**Source extract**:
####
N.L.R.B. v. Wentworth Institute

Decision Date31 March 1975
Docket NumberNo. 74-1219,74-1219
Citation515 F.2d 550
Parties89 L.R.R.M. (BNA) 2033, 76 Lab.Cas. P 10,816 NATIONAL LABOR RELATIONS BOARD, Petitioner, v. WENTWORTH INSTITUTE and Wentworth College of Technology, Inc., Respondent.
CourtU.S. Court of Appeals — First Circuit

Aileen A. Armstrong, Atty., Washington, D. C., with whom Peter G. Nash, Gen. Counsel, John S. Irving, Deputy Gen. Counsel, Patrick H. Hardin, Associate Gen. Counsel, Elliott Moore, Deputy Associate Gen. Counsel, and William H. DuRoss, III, Atty., Washington, D. C., were on brief, for petitioner.

Woodley B. Osborne and Carolyn I. Polowly, Washington, D. C., on brief for American Assn. of University Professors, amicus curiae.

Duane R. Batista, Boston, Mass., with whom Nutter, McClennen & Fish, Boston, Mass., was on brief, for respondent.

Charles Kelso and Fisher & Phillips, Atlanta, Ga., on brief for the University of Miami (Florida), amicus curiae.

Jerome Medalie, John E. Gorman, and Widett & Widett, Boston, Mass., on brief for Northeastern University, amicus curiae.

Before ALDRICH, McENTEE and CAMPBELL, Circuit Judges.

LEVIN H. CAMPBELL, Circuit Judge.

The National Labor Relations Board applies for enforcement of its order finding Wentworth Institute and Wentworth College of Technology to have refused to bargain with the certified representative 1 of its full-time faculty, and directing Wentworth to bargain with the union. Underlying this dispute between the Board and Wentworth is a major change in Board policy announced in 1970 in Cornell University, 183 N.L.R.B. 329. Ending a long-time refusal to assert jurisdiction over employers like Wentworth, see Trustees of Columbia University, 97 N.L.R.B. 424 (1951), the Board declared in Cornell, "(W)e shall no longer decline to assert jurisdiction over (nonprofit educational) institutions as a class." 183 N.L.R.B. at 331. The questions now before us are whether under the National Labor Relations Act, 29 U.S.C. § 141 et seq., the Board has jurisdiction over private nonprofit institutions of higher education, and, if so, whether the Wentworth faculty included in the unit are "employees" within the meaning of the Act.

We summarize the pertinent facts. Wentworth, located in Boston, Massachusetts, operates a two-year program in engineering technology at the "Institute" and a third and fourth-year program leading to a Bachelor of Science degree at the newer, smaller "College". On March 12, 1973, the union filed a representation petition with the Board for an election among Wentworth's full-time faculty members at the two divisions to determine whether the union would be certified as their bargaining representative. Wentworth opposed the petition.

At the representation hearing, there was testimony that final decisions on policy and personnel at Wentworth are made by its Board of Trustees and administration. Its chief administrative officer is its president. The provost is the head academic officer at the Institute, and the senior dean of instruction and two other deans of instruction are responsible for academic matters in departments. Members of the College faculty report to the dean of the college. (By stipulation the foregoing officers were excluded from the unit.)
####
**Data rows**:

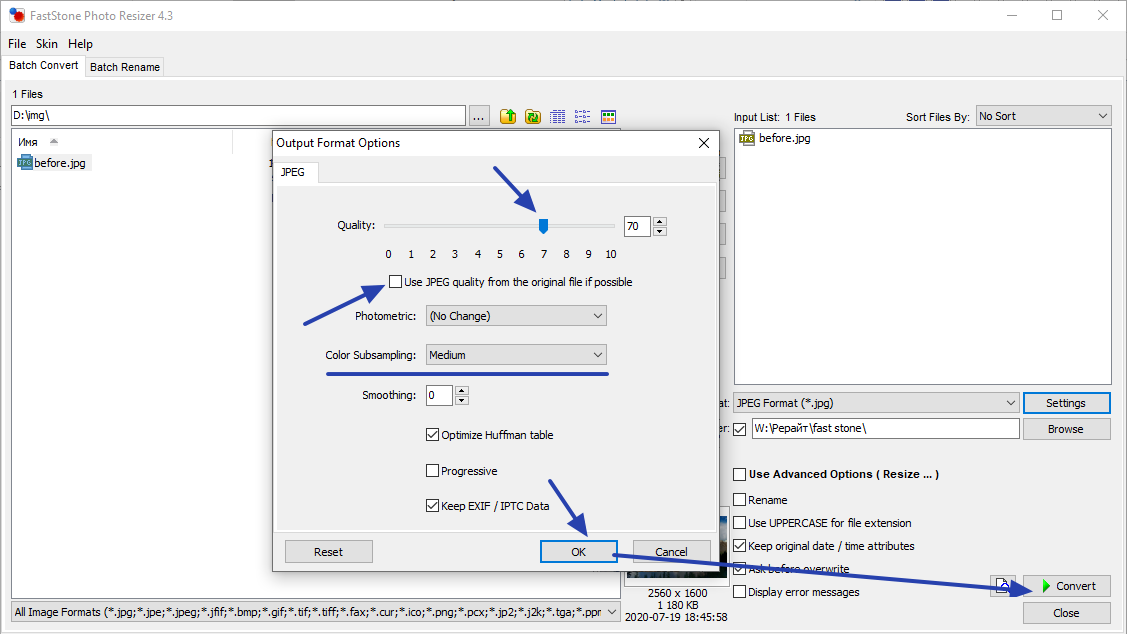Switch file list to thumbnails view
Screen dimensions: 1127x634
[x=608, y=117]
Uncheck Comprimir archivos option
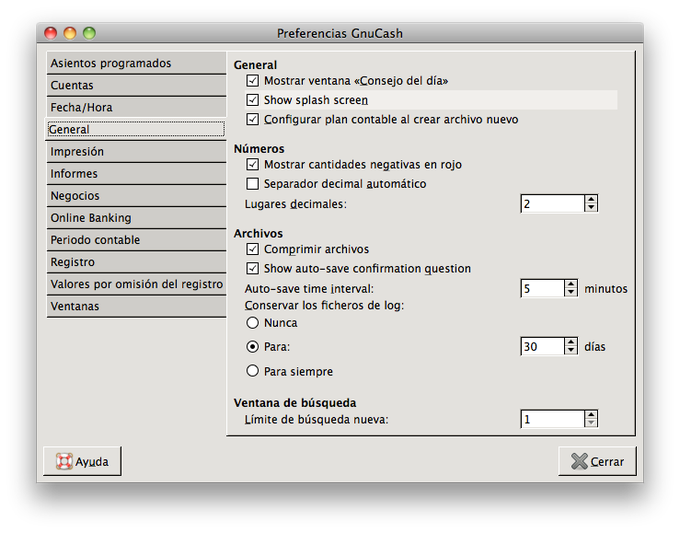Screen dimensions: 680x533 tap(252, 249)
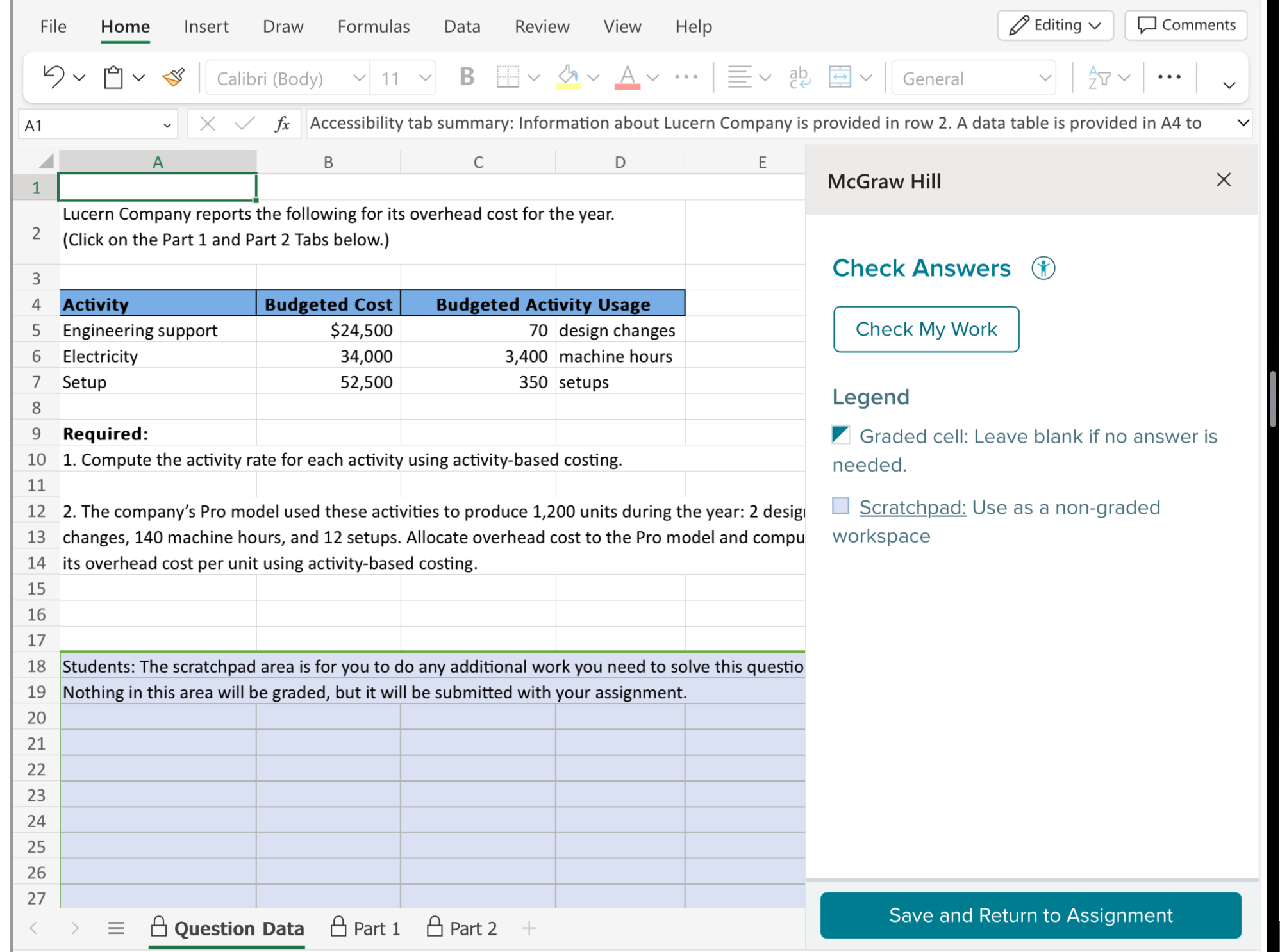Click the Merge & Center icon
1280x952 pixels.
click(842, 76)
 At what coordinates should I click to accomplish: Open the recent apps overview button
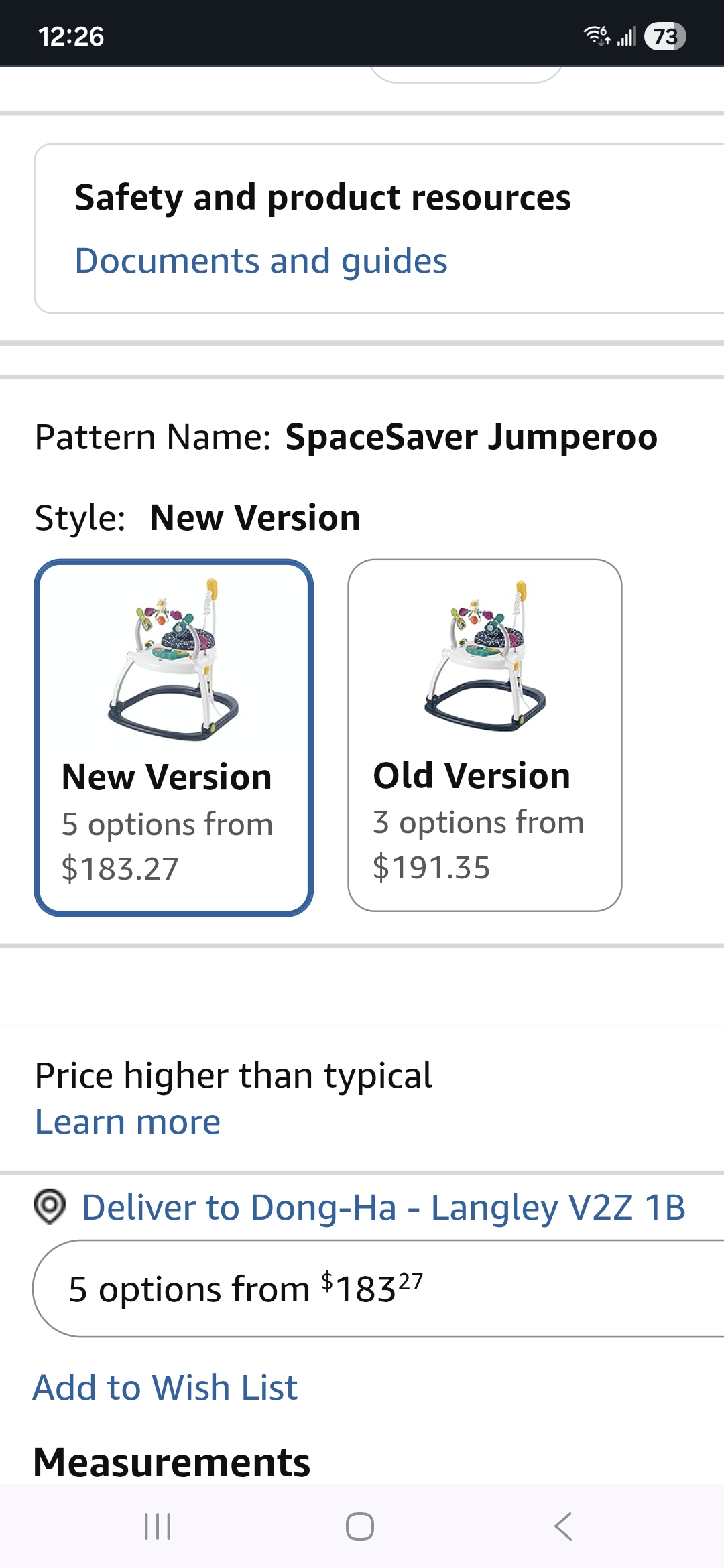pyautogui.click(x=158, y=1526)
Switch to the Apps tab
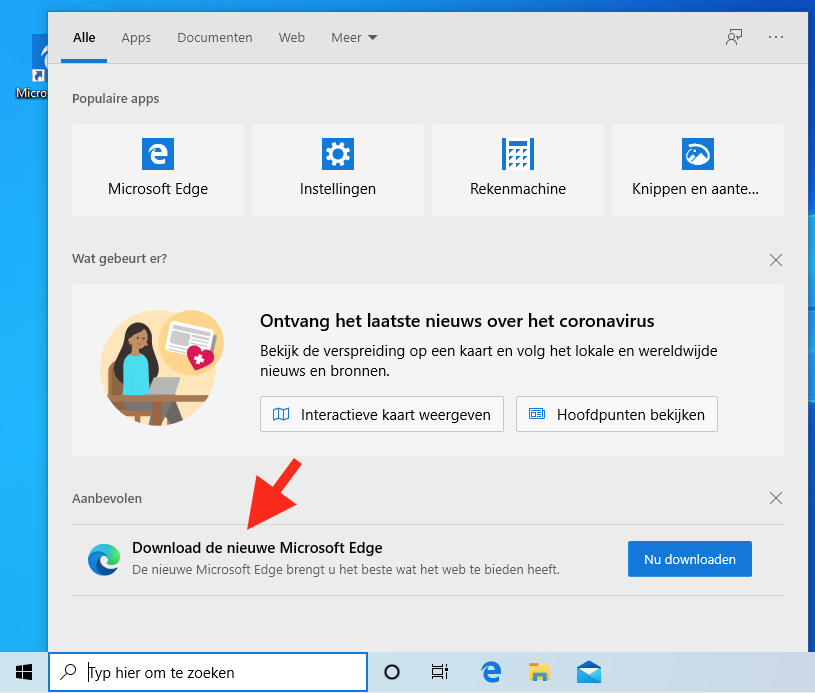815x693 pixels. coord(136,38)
####
**Challenge 1**: In one to three sentences, explain what change in policy the Wentworth opinion says underlies the dispute between the Board and Wentworth.
**Challenge 2**: Rewrite the paragraph of the Wentworth opinion that begins "At the representation hearing" as a bulleted list, keeping its main facts.
The entries play no part in this work.

**Expected output 1**: In its 1970 Cornell University decision, the Board ended its long-time refusal to assert jurisdiction over employers like Wentworth, a refusal reflected in Trustees of Columbia University (1951). It declared that it would no longer decline to assert jurisdiction over nonprofit educational institutions as a class.

**Expected output 2**:
- Testimony at the representation hearing showed that Wentworth's Board of Trustees and administration make final decisions on policy and personnel.
- The president is the chief administrative officer.
- The provost is the head academic officer at the Institute.
- The senior dean of instruction and two other deans of instruction are responsible for academic matters in departments.
- College faculty members report to the dean of the college.
- By stipulation, these officers were excluded from the unit.